A nurse is caring for a client who develops a ventricular fibrillation rhythm. The client is unresponsive, pulseless, and apneic. Which of the following actions is the nurse's priority?
- A. Defibrillation
- B. Administer oxygen
- C. Call for help
- D. Start chest compressions
Correct Answer: A
Rationale: The correct answer is A: Defibrillation. Ventricular fibrillation is a life-threatening arrhythmia that requires immediate defibrillation to restore the heart's normal rhythm. Defibrillation is the priority as it is the most effective intervention to treat ventricular fibrillation and increase the chance of survival. Administering oxygen (B) is important but not the priority over defibrillation. Calling for help (C) should be done after initiating defibrillation. Starting chest compressions (D) should only be done if defibrillation is not immediately available or unsuccessful.
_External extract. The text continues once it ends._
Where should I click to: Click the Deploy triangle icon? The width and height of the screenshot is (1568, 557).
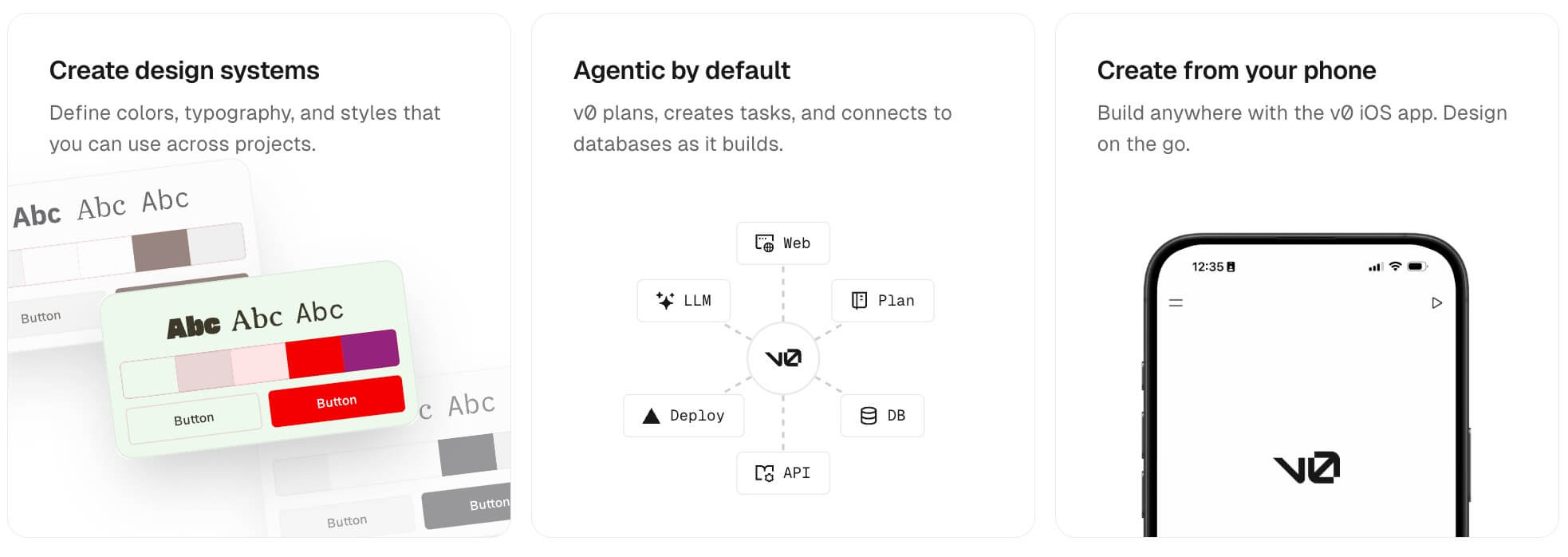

A nurse is assessing a client's wound dressing and observes a watery red drainage. The nurse should document this drainage as which of the following?
- A. Serous
- B. Sanguineous
- C. Serosanguineous
- D. Purulent
Correct Answer: C
Rationale: The correct answer is C: Serosanguineous. This type of drainage is a mixture of clear (serous) and red (sanguineous) fluids, indicating a normal stage of wound healing. The clear fluid suggests minimal inflammation, while the red fluid indicates presence of blood. Serous drainage alone is typically clear and watery without any blood. Sanguineous drainage is bright red and indicates fresh blood. Purulent drainage is thick, opaque, and yellowish-green, suggestive of infection. Therefore, in this scenario, the observation of watery red drainage best fits the description of serosanguineous drainage.
A nurse at a rehabilitation center is planning care for a client who had a left hemispheric cerebrovascular accident (CVA) 3 weeks ago. Which of the following goals should the nurse include in the client's rehabilitation program?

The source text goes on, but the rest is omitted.